I don't quite understand the concept of an 'akathist' (hymn devoted to a saint). Are these written, one per saint whenever someone is glorified? Are they spontaneously generated over time? I am trying to find the akathist for St. Dorotheus of Gaza and do not know if he has one even.

2 Answers 2


Hopefully this blurb from this Wikipedia article answers your question:

The writing of akathists (occasionally spelled acathist) continues today as part of the general composition of an akolouthia, particularly in the Slavic tradition, although not all are widely known nor translated beyond the original language. Reader Isaac E. Lambertsen has done a large amount of translation work, including many different akathists. Most of the newer akathists are pastiche, that is, a generic form imitating the original 6th-century akathist to the Theotokos into which a particular saint's name is inserted. In the Greek, Arabic, and Russian Old Rite traditions, the only akathist permitted in formal liturgical use is the original akathist.

In other words I gather that there may not be an Akathist for St. Dorotheus, or there may be one in Arabic that hasn't been translated.

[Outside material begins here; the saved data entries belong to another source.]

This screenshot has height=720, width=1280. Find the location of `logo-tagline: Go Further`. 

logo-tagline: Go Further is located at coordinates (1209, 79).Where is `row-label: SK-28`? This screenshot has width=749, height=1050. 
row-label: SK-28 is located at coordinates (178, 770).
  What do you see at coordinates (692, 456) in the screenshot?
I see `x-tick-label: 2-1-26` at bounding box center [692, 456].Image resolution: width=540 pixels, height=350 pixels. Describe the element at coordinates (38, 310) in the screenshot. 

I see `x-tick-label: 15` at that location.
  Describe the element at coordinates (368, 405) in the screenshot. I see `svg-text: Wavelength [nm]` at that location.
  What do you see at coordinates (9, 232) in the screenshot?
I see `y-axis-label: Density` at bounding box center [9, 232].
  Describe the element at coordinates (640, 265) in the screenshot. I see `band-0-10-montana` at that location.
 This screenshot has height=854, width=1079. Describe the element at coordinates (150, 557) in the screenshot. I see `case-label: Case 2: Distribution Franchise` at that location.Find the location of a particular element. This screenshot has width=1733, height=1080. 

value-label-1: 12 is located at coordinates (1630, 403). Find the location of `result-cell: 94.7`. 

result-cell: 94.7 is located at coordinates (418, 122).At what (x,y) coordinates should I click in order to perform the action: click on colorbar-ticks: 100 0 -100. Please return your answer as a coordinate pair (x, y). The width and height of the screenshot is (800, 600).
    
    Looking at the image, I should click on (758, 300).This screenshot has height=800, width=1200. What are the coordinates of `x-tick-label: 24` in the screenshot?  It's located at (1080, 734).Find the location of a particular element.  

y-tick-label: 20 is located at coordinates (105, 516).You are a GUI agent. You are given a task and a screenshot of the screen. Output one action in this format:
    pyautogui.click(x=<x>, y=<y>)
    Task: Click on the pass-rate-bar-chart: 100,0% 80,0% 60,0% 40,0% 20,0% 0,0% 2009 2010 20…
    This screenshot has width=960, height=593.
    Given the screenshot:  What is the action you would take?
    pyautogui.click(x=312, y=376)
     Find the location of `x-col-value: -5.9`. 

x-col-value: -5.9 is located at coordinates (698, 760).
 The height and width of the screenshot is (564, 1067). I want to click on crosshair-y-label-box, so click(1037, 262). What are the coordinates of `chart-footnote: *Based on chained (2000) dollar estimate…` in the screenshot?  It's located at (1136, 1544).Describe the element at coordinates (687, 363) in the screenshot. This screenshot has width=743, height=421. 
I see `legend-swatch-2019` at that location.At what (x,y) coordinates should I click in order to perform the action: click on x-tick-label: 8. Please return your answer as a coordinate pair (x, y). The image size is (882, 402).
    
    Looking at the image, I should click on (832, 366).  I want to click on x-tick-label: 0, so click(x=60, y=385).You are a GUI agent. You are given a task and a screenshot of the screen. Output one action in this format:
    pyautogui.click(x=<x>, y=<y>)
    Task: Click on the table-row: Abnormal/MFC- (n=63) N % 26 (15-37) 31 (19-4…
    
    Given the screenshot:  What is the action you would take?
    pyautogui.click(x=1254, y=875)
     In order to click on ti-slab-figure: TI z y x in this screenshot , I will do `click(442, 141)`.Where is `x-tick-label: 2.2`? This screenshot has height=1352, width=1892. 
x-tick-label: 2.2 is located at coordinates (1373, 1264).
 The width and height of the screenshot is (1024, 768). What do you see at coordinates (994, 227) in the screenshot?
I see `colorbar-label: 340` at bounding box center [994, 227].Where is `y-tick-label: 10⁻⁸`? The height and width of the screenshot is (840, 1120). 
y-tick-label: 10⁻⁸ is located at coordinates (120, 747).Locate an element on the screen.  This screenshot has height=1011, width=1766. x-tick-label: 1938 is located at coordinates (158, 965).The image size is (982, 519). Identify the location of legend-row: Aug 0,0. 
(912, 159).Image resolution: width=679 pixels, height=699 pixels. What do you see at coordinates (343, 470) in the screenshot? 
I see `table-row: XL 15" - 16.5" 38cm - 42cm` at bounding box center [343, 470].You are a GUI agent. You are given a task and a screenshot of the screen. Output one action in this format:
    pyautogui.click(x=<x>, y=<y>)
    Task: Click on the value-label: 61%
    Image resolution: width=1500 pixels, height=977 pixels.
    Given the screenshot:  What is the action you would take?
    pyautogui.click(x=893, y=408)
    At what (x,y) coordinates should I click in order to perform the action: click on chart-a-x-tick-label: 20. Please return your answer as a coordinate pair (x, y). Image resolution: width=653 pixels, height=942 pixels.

There's no requirement in the Eastern Orthodox Church that once a Saint is canonized other than that there are hymns composed to commemorate the Saint on his Name's Day during Matins, Vespers and Liturgy.


The formal Rite of Glorification begins with a final Memorial Service for the person about to be canonized, after which Vespers and Matins with special hymns to the saint are chanted and the saint’s icon is unveiled. The saint’s life is published and the date of his or her commemoration is established. The other Orthodox Churches are notified of the glorification so that they can place the new saint’s name on their calendars.

These prayers CAN include an Akathist, but don't have to. I'm not even sure a Canon is required, but certainly to complete the Vigil service, troparia, kontakia, stichera, and aposticha hymns are needed. What I gather from the above is that, in modern day, it's a given that enough will be composed to complete Matins, Vespers, and Liturgy for the service of the glorification of the Saint for official canonization.

I would also add that this is not a hard rule. There are many recognized pre-Great Schism Western Saints (St. Patrick, St. Brigid, St. Colmuba, etc.) who, up until recently, had no Vigil hymns composed because it was not a western tradition (though, thanks to the efforts of Orthodox England, this is changing (http://orthodoxengland.org.uk/zliturgics.htm) many of these services are being written/recovered. But there are other Saints, such as St. Gwynllyw the Penitent King (of wales), for whom I know of not even a Sunday Feast Day Troparion that exists (https://en.wikipedia.org/wiki/Gwynllyw).

In the end, the only requirement for a Saint to be canonized in the Orthodox Church is that there is an Orthodox Christian community somewhere that has recognized the sanctity of the Saint's life and chosen to canonize him to lift him up as an example to the world of Christian piety worthy of veneration and emulation.

  • 1
    Interesting to note that a Troparion does exist for Gwynllyw though I can't confirm it's Orthodox.
    – Byzantine
    Oct 27, 2015 at 15:12
  • @Byzantine good find! I never recognized it because the names are spelled a little different, but they are truly Gwynllyw and Gwladys.